*** GIVEN DATA Section Begins ***

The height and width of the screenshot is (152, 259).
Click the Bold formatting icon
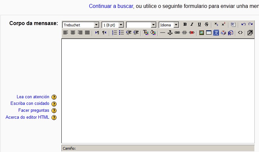185,25
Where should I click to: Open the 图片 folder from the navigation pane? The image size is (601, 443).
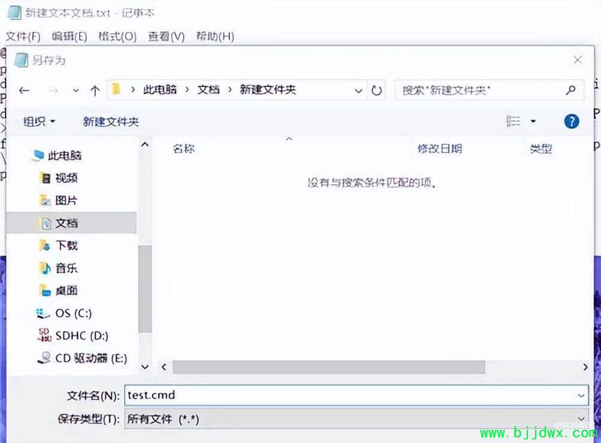[66, 200]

*** GIVEN DATA Section Ends ***

• _ACTIVITY_
A verbatim copy of every record above is required, with all pictures omitted.

• _SOLUTION FOR THIS TASK_
The height and width of the screenshot is (152, 259).
Click the Bold formatting icon
185,25
Where should I click to: Open the 图片 folder from the navigation pane? The image size is (601, 443).
[66, 200]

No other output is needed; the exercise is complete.